== WORK ORDER ==
Output only the lines that run from the line holding "680x560 pixels." to the end of the entries, both ends included, and skip the pictures.

== ENTRIES SHOWN ==
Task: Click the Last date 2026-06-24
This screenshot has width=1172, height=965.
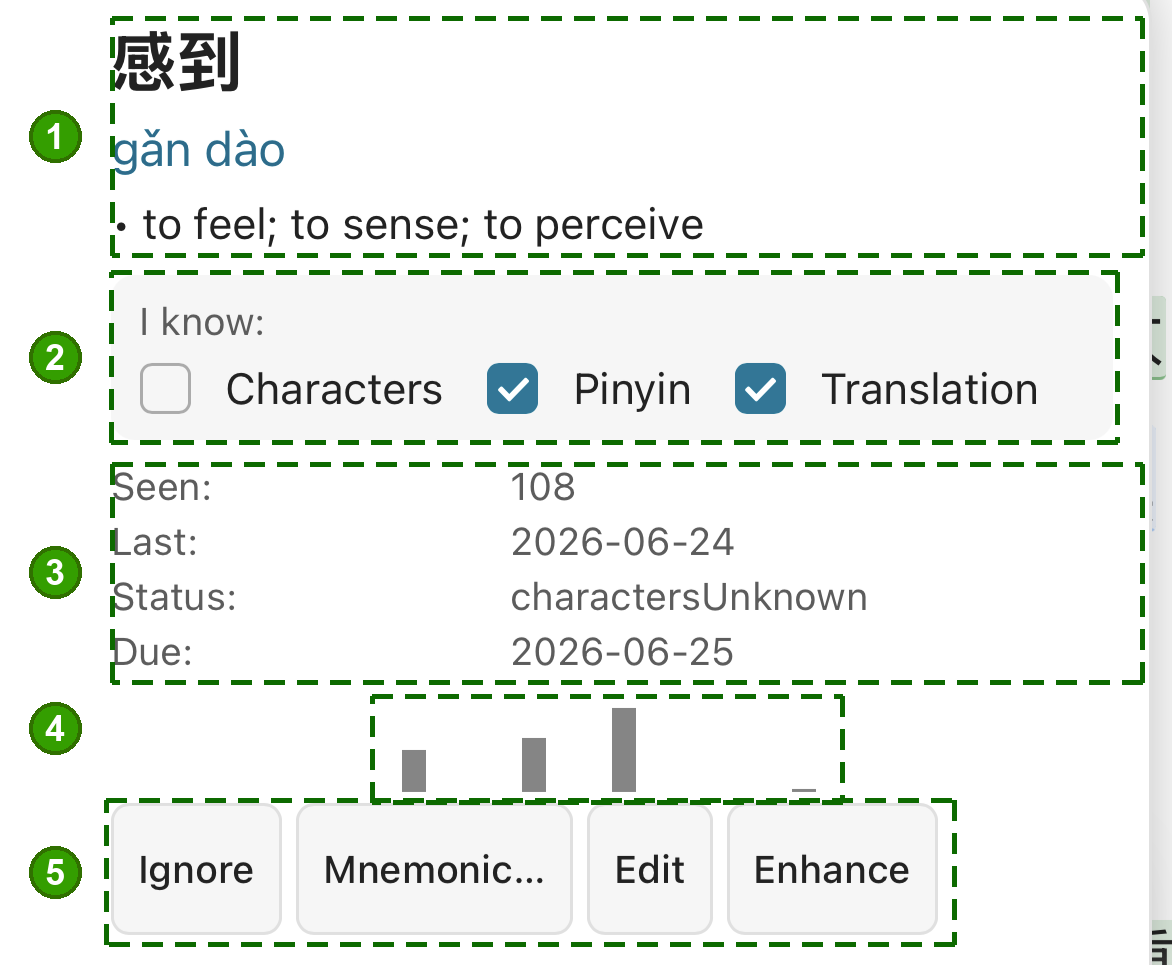Action: coord(623,543)
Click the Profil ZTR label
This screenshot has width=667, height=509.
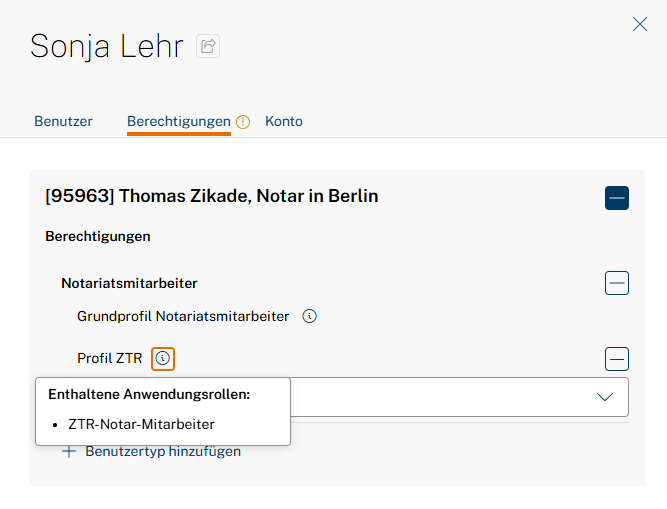point(110,358)
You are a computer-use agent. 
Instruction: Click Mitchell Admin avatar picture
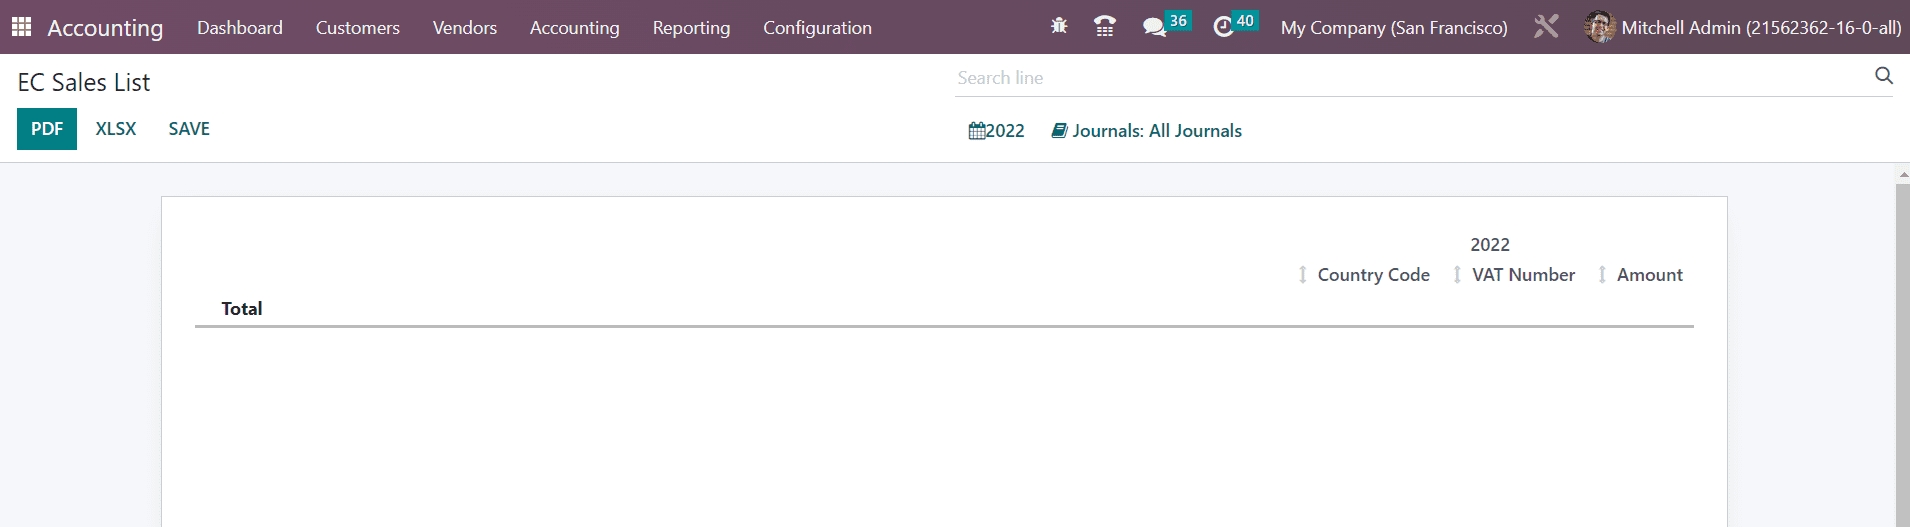(1599, 27)
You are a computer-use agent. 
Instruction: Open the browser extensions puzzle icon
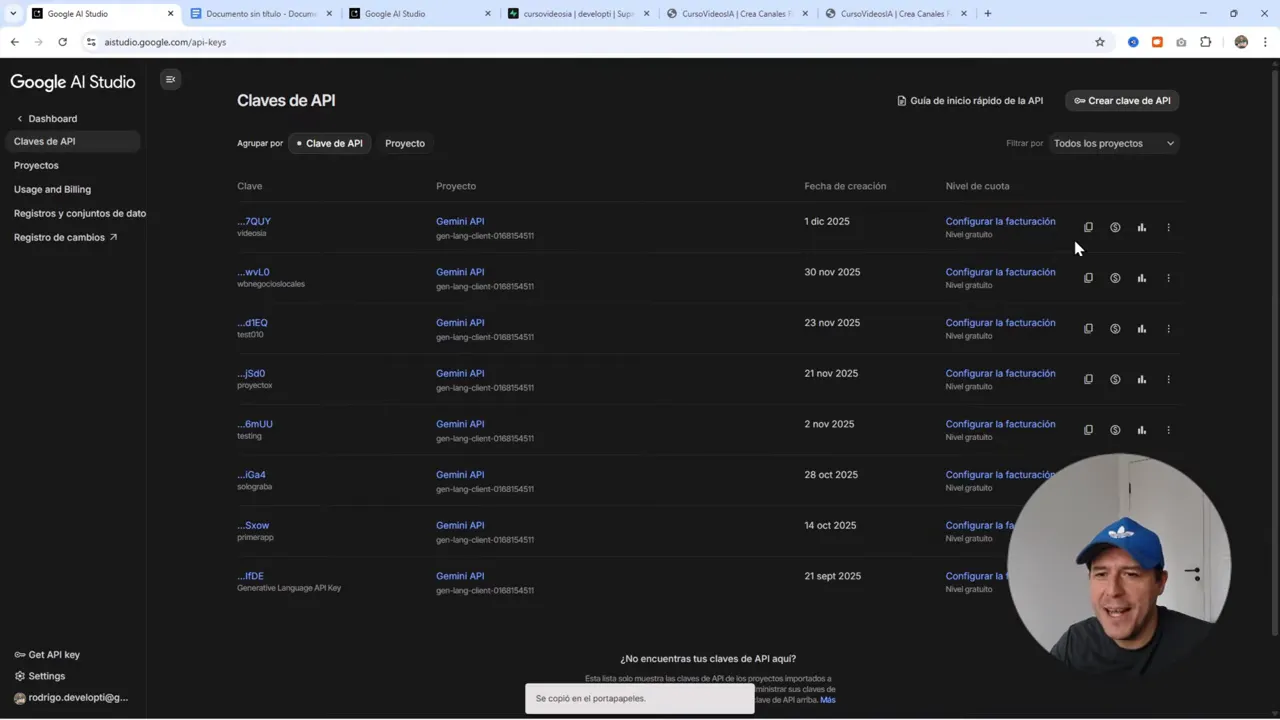pos(1205,42)
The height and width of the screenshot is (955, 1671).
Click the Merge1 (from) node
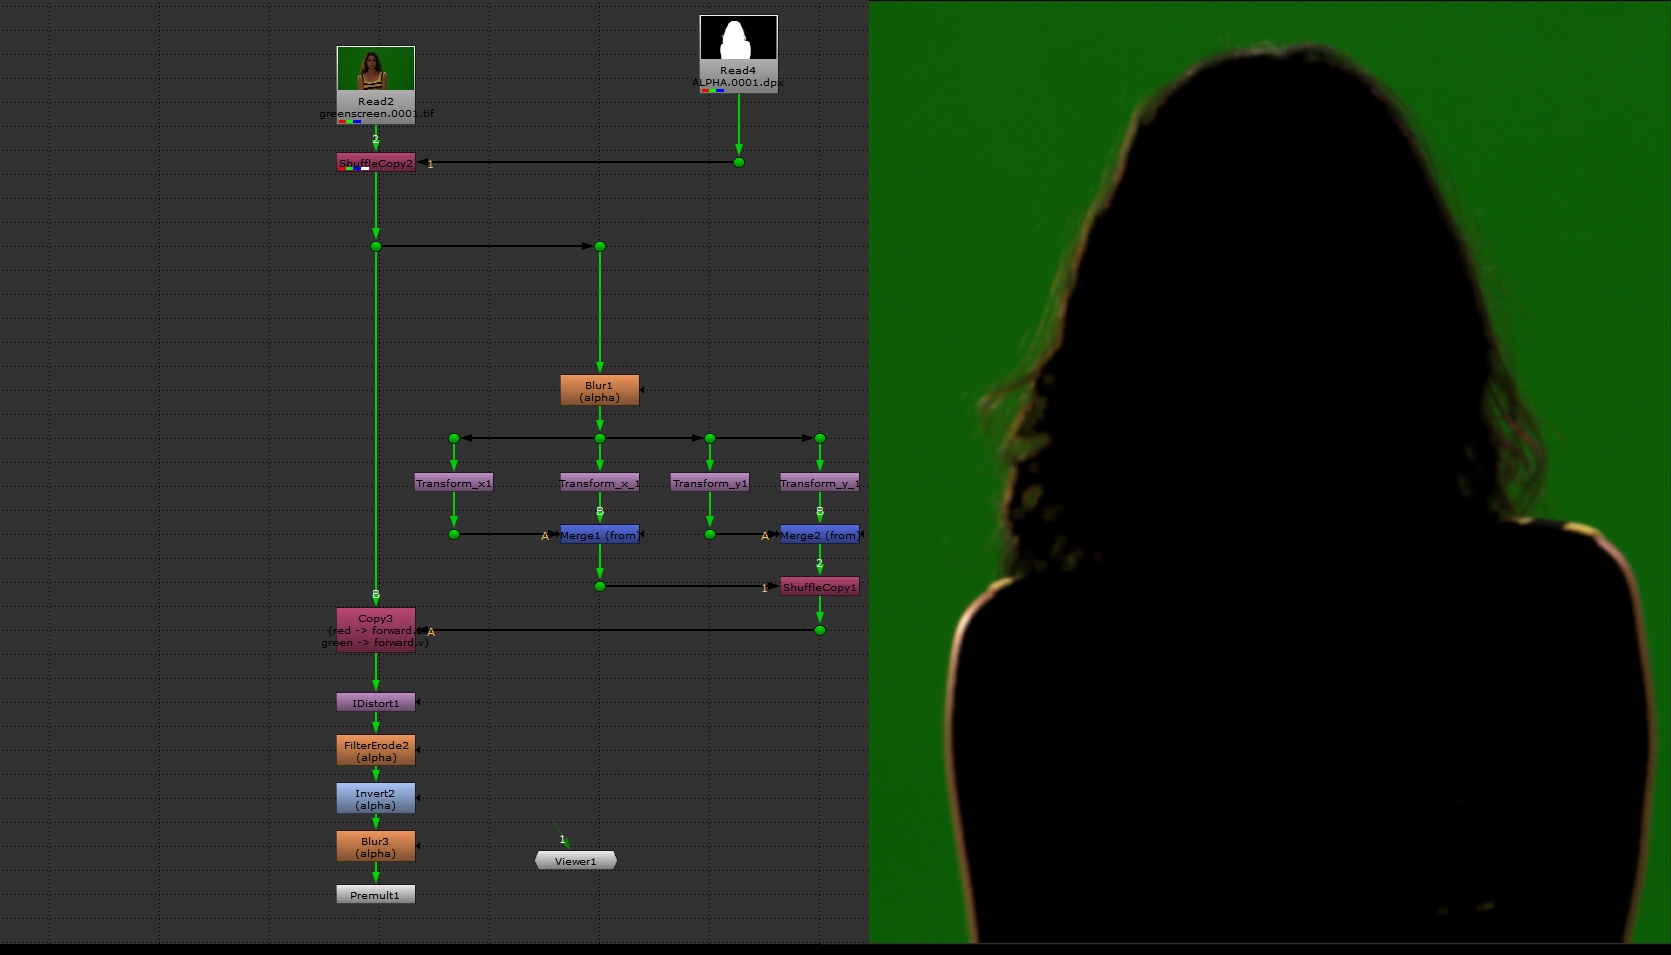[599, 535]
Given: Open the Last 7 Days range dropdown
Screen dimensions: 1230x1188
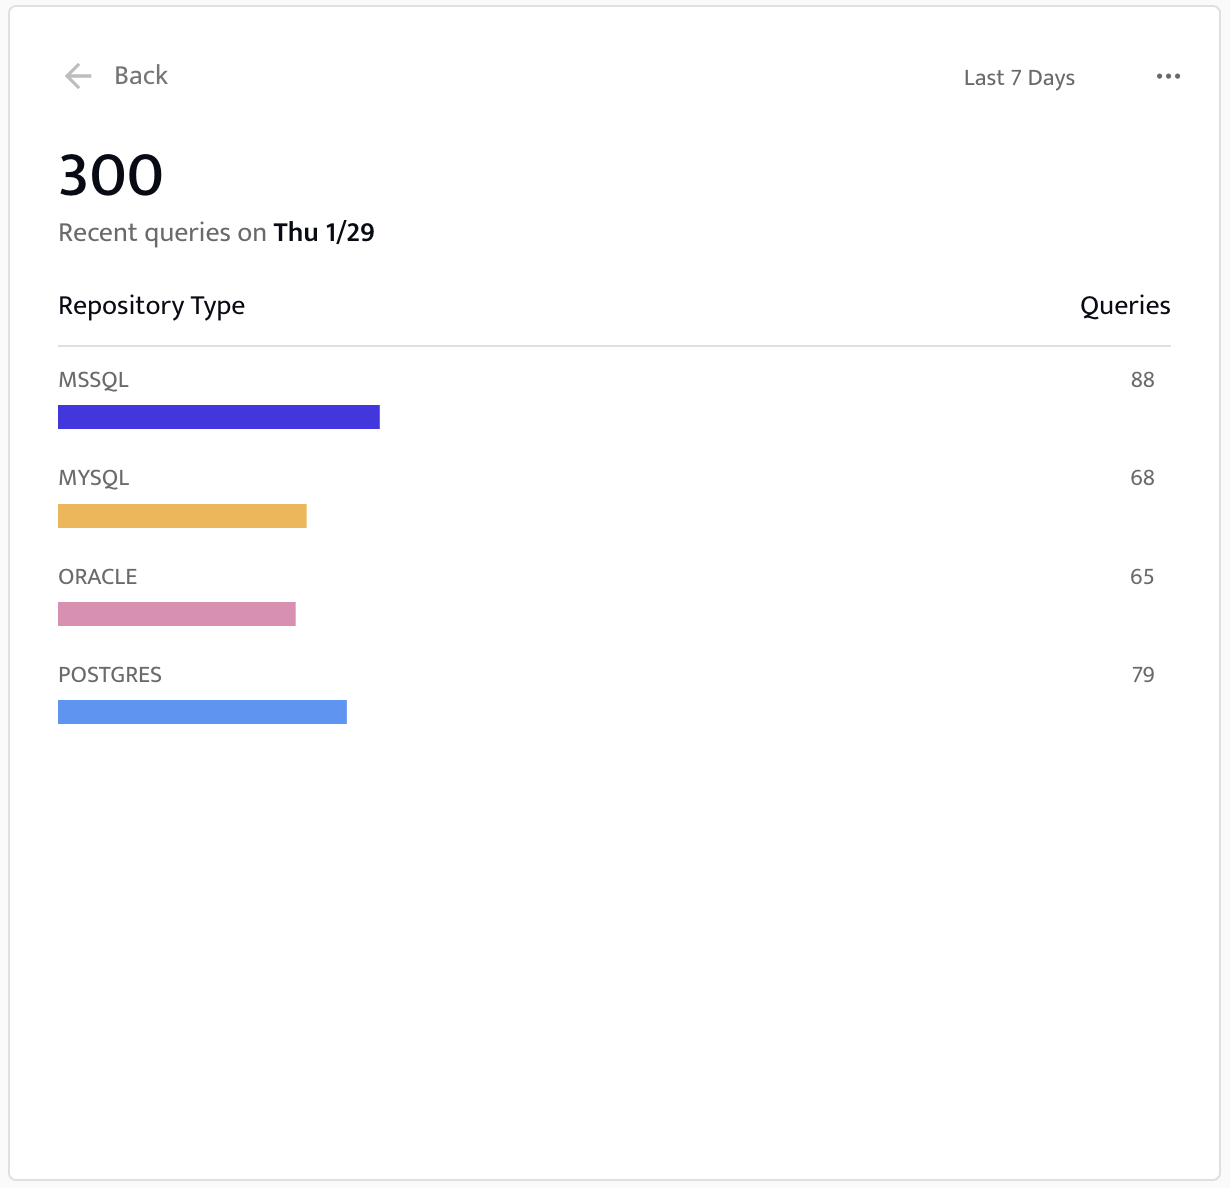Looking at the screenshot, I should [x=1019, y=78].
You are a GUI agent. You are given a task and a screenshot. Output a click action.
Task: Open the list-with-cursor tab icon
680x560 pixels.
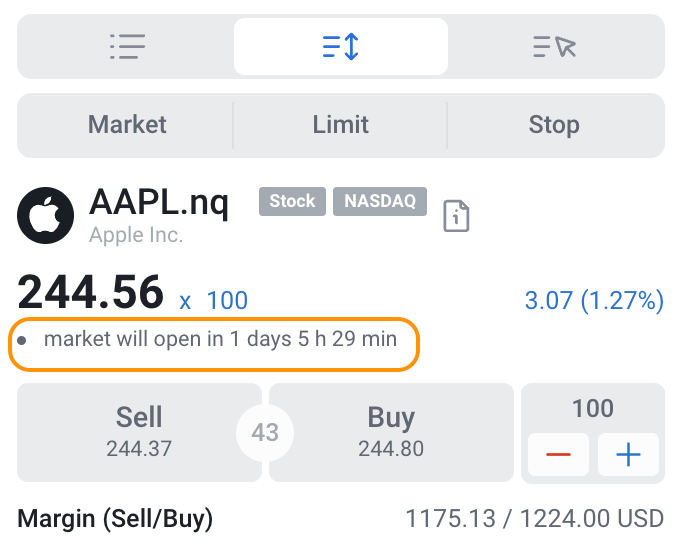555,46
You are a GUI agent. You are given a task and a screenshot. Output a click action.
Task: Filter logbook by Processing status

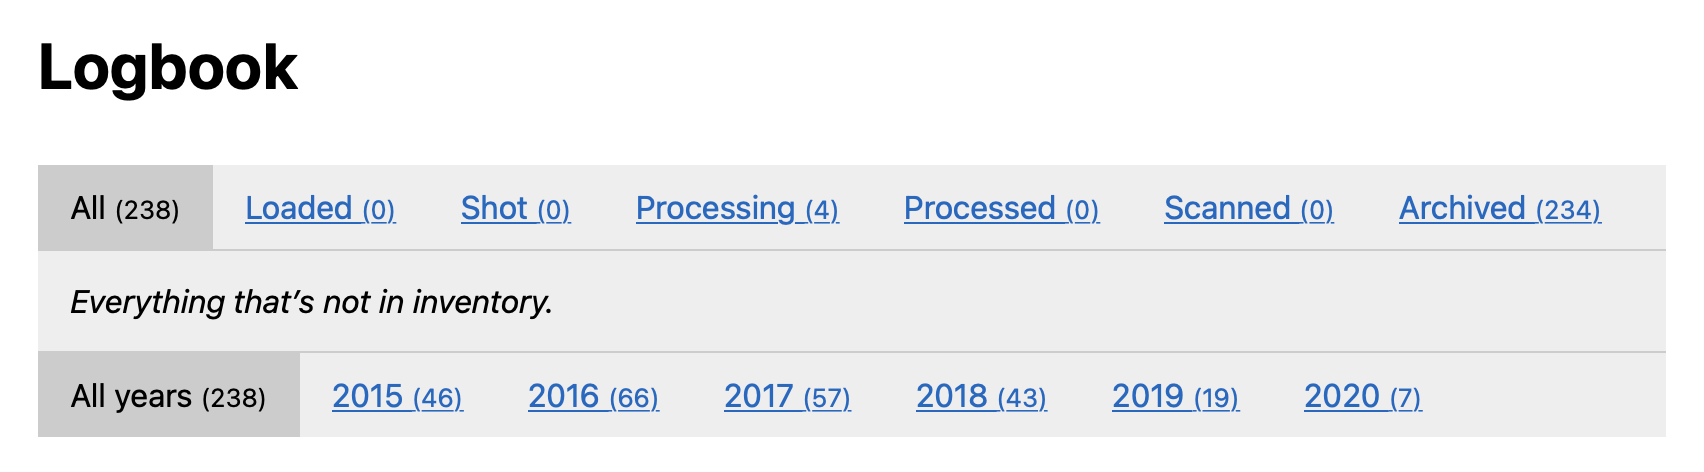coord(737,208)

== TASK ANSWER ==
680x560 pixels.
555,46
You are a GUI agent. You are given a task and a screenshot. Output a click action.
Task: Filter logbook by Processing status

coord(737,208)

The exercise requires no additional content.